The big part of the problem is the valuation of the teams doesn't mesh with the actual profit. Yes, Dallas and Washington make 200 million a year (and that's something the owners need to address, Ralph seems to have put the financial facts together. He is good at keeping money, afterall :), but many teams make less than the Bills (30 million/yr) after paying back the interest and making loan payments.

 

What bank is going to finance a billion dollar investment that makes 30 million a year? It would takes 33 years to pay off a franchise at that rate if all 30 million went to paying the loan and there was no interest. This is what many fans and apparently, DeMaurice Smith , are missing. What happens if Banks do not have confidence that these loans can be paid back? The franchises would not be bought or their value would drop (which would most certainly affect the players and their salaries).

 

Haven't we seen this with the 'problem' with the Bills in Buffalo? Anyone buying the team would be looking at loan/interest payments that would basically eliminate any profit. Many owners could lose 20 million and not notice. They're certainly greedy, but this 'fight' isn't about putting a few extra bucks in their posckets. It's a much more complicated financial issue.

 

 

That aside, the owners like Jerry Jones have caused this problem to exist by forcing up valuations without care for the consequences. They can't expect the players to bail them out.

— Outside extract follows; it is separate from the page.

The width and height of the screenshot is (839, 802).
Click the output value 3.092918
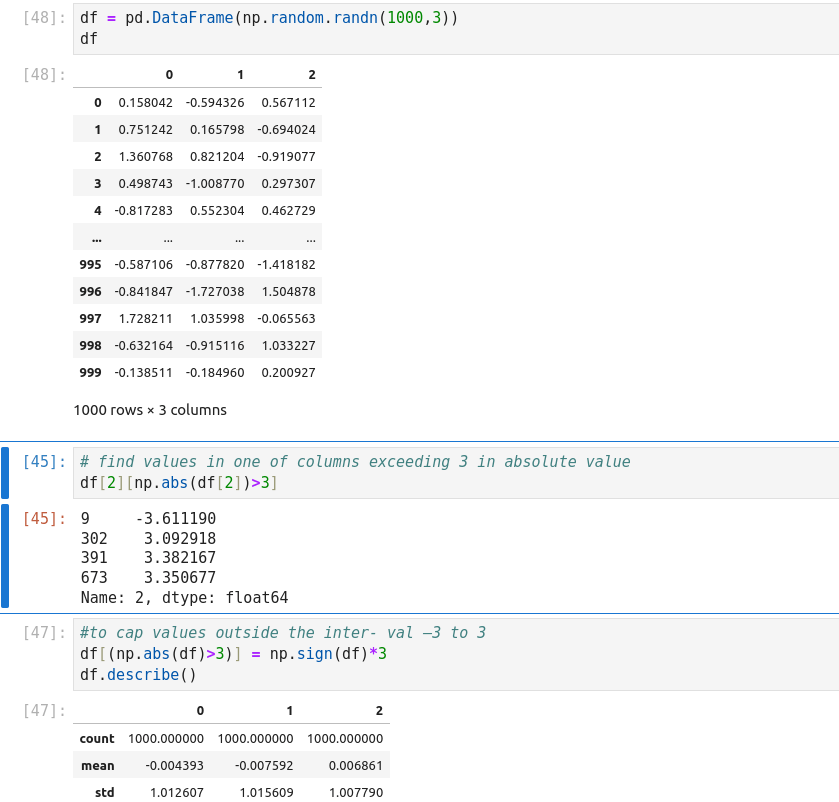(180, 538)

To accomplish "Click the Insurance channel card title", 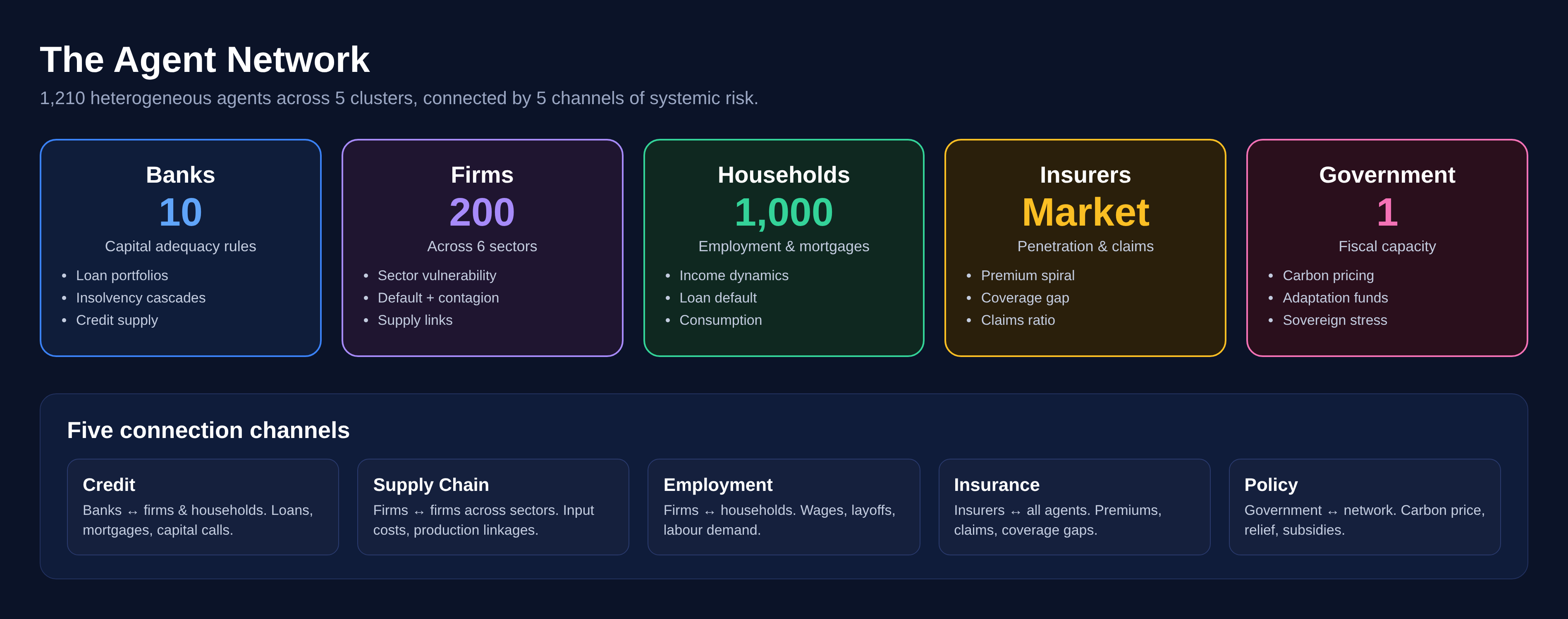I will click(x=997, y=485).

However, the NFLPA made a poor hire in Smith (who was taking this legal from the moment he was hired) and has spent way too much time framing this as 'I can't feed my family or afford Health Insurance' instead of acknowledging that it's a complicated matter and that perhaps before building billion dollar stadiums on a whim that the entire financial situation of the league (and country) should be considered.

 

Neither side in this smells like anything other than poop.

 

Superb ananlysis. Well thought out and clearly explained. The financial framework for the league and various teams is very complicated. Jerry Jones and Dan Snyder would be very happy with a Yankee and Red Sox type of system with the lesser units fending more for themselves.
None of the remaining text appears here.